Under the McCain plan, employers would no longer be able to buy insurance with pretax dollars. Instead, such payments would be taxable to the employee, just like wages. However, every individual would get a $2,500 credit ($5,000 for familes) to be applied dollar-for-dollar against taxes owed.

The McCain plan does not raise or lower taxes. Instead, it takes the existing system of tax subsidies and treats everyone alike, regardless of income or job status. All health insurance would be sold on a level playing field under the tax law, regardless of how it is purchased.

Tax Relief or Increase?

The impact would be enormous. For the first time, when purchasing health insurance low- and moderate-income families would get as much tax relief as the wealthy. People who purchase their own coverage would get the same tax relief as those who obtain it through an employer.

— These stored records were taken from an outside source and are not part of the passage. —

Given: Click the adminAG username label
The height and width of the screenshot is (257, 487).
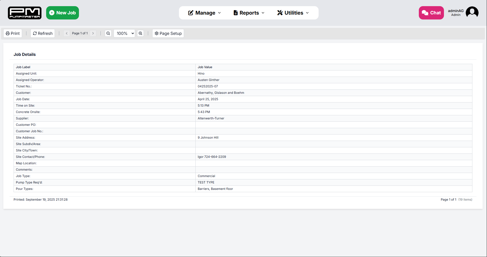Looking at the screenshot, I should click(456, 11).
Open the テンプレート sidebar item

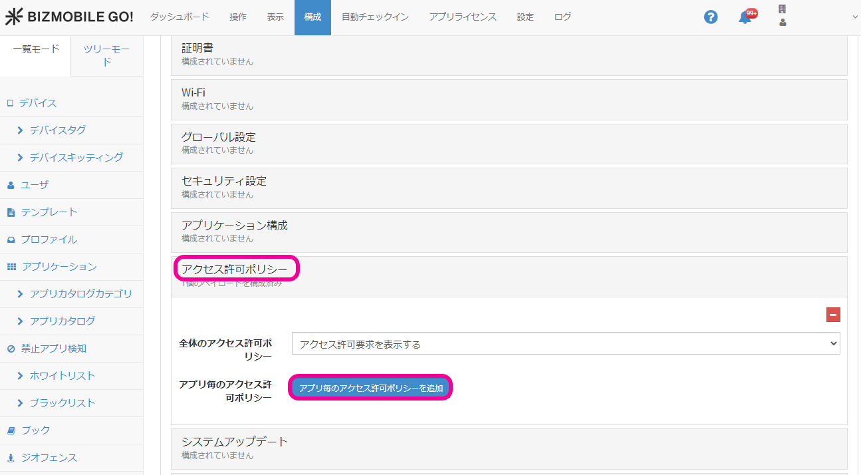49,212
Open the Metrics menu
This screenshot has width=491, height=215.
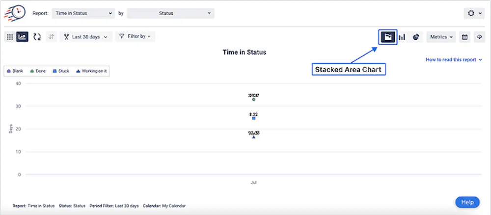tap(441, 37)
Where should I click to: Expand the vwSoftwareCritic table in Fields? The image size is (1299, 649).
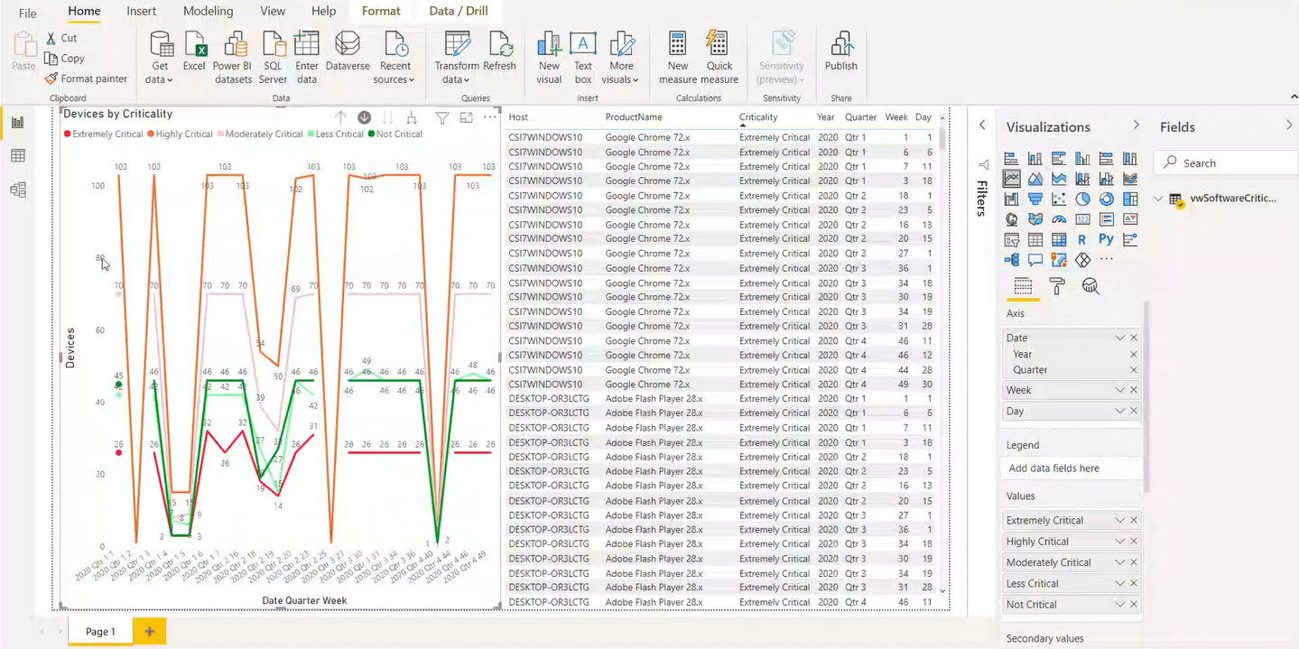[x=1159, y=199]
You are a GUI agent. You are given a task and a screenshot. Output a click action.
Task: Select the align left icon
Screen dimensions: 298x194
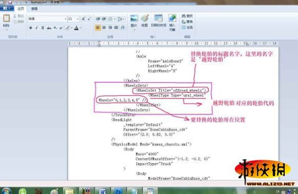pos(98,28)
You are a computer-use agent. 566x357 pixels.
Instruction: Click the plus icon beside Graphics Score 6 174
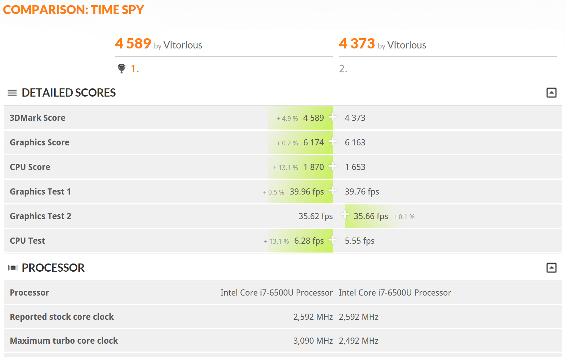tap(332, 142)
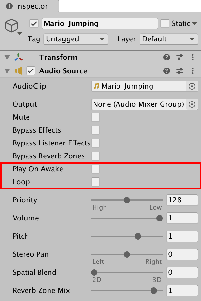The width and height of the screenshot is (201, 301).
Task: Expand the Transform component foldout
Action: (7, 58)
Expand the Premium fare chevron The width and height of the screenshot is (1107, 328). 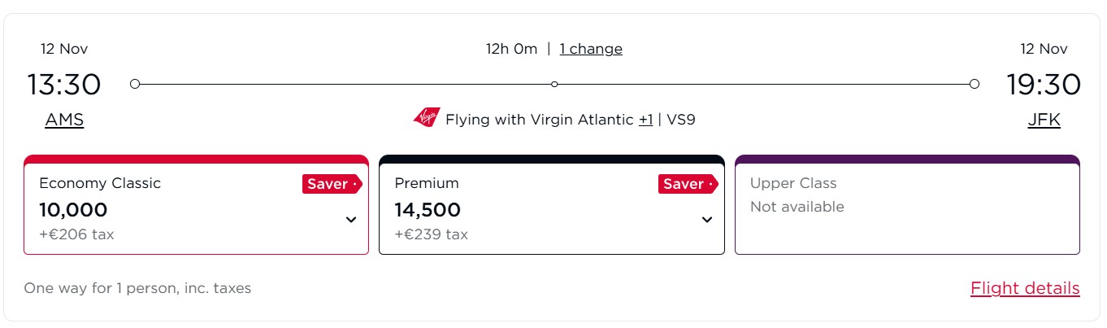pyautogui.click(x=707, y=219)
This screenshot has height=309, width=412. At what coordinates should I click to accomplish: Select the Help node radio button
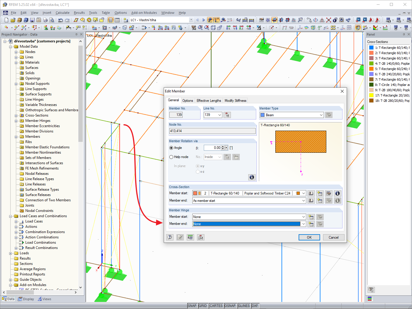(171, 157)
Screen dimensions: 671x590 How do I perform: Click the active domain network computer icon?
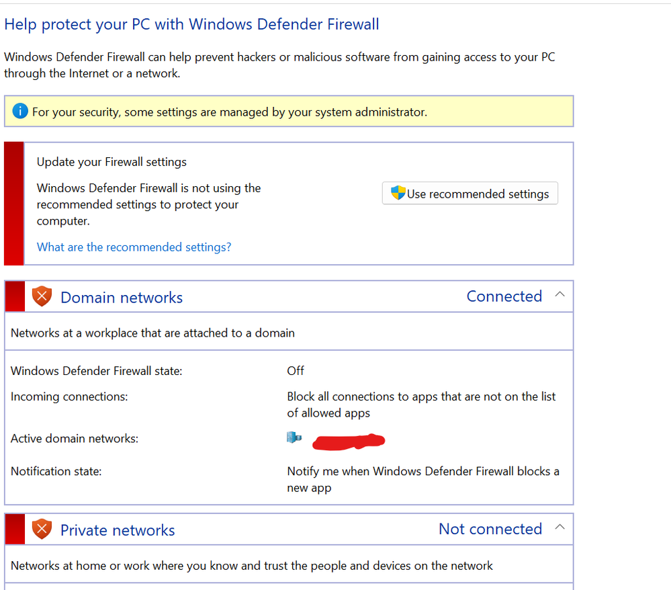(294, 438)
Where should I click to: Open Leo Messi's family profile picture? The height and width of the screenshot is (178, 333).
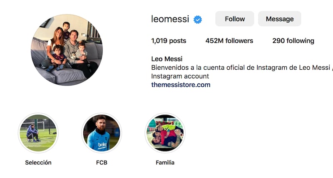(67, 50)
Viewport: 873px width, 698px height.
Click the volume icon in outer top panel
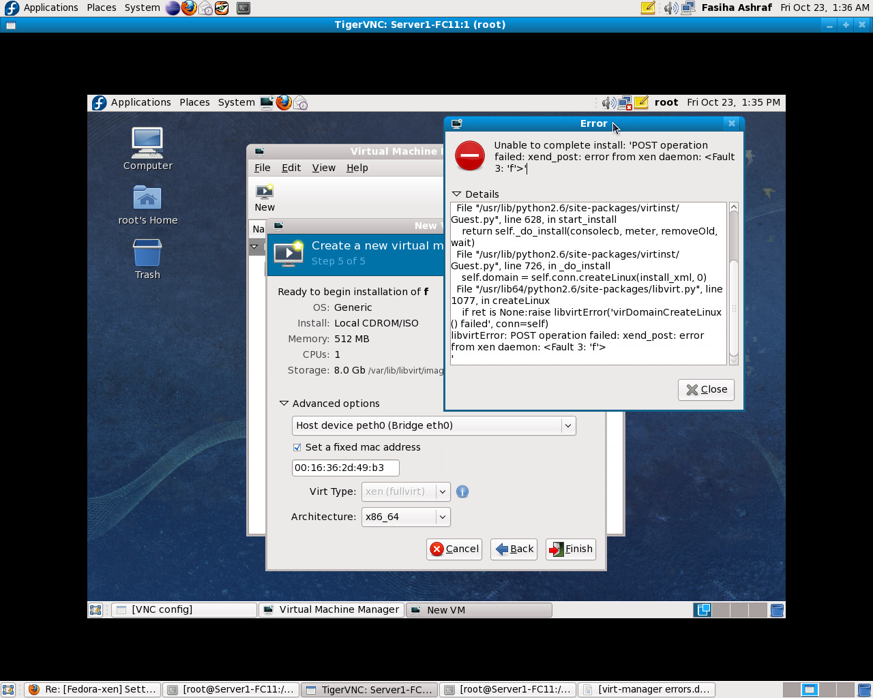coord(670,7)
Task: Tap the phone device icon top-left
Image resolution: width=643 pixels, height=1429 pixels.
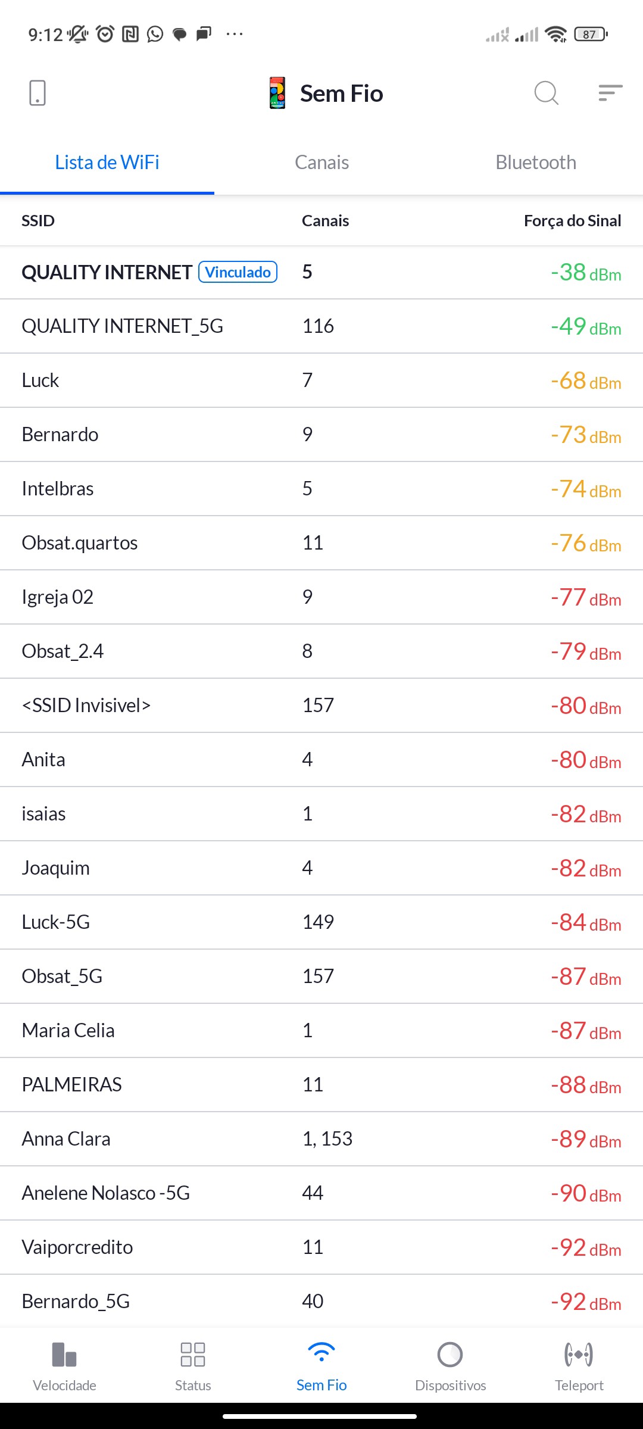Action: coord(37,93)
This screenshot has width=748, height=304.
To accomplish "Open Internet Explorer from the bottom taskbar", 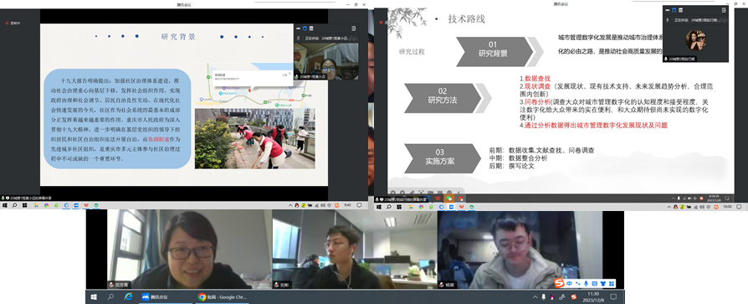I will pyautogui.click(x=128, y=296).
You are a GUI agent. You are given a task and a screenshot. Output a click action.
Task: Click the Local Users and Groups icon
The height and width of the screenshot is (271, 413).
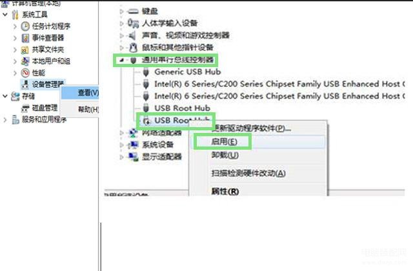[x=25, y=61]
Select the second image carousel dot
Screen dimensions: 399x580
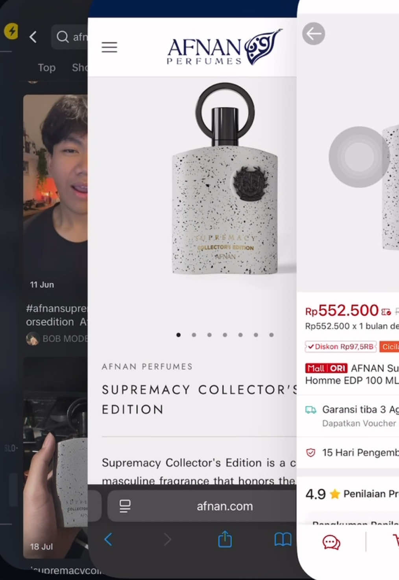pyautogui.click(x=194, y=335)
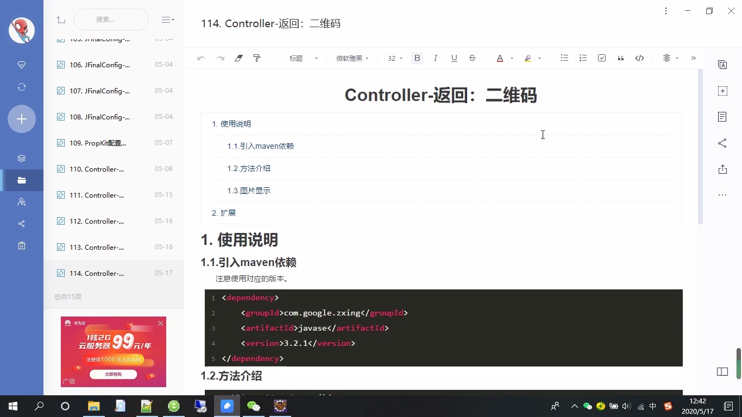
Task: Expand the 微软雅黑 font family dropdown
Action: (352, 58)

The Obama plan, on the other hand, would impose a “pay-or-play” mandate on all employers—taxing those who do not provide health insurance for their employees. One can assume this would be an additional tax of 7 percent on payrolls—up to $1.25 per hour per employee—imposed on employers who fail to pay at least 75 percent of their employees’ premiums for a minimum benefit package.

As the economic literature affirms, payroll taxes are almost completely borne by workers themselves. During the Democratic Party primaries, Obama criticized opponent Sen. Hillary Clinton’s (D-NY) proposal to mandate coverage by asserting she would try to force people to buy something they cannot afford and then tax them when they don’t buy it—leaving them worse off than they were. Exactly the same criticism applies to Obama’s pay-or-play mandate.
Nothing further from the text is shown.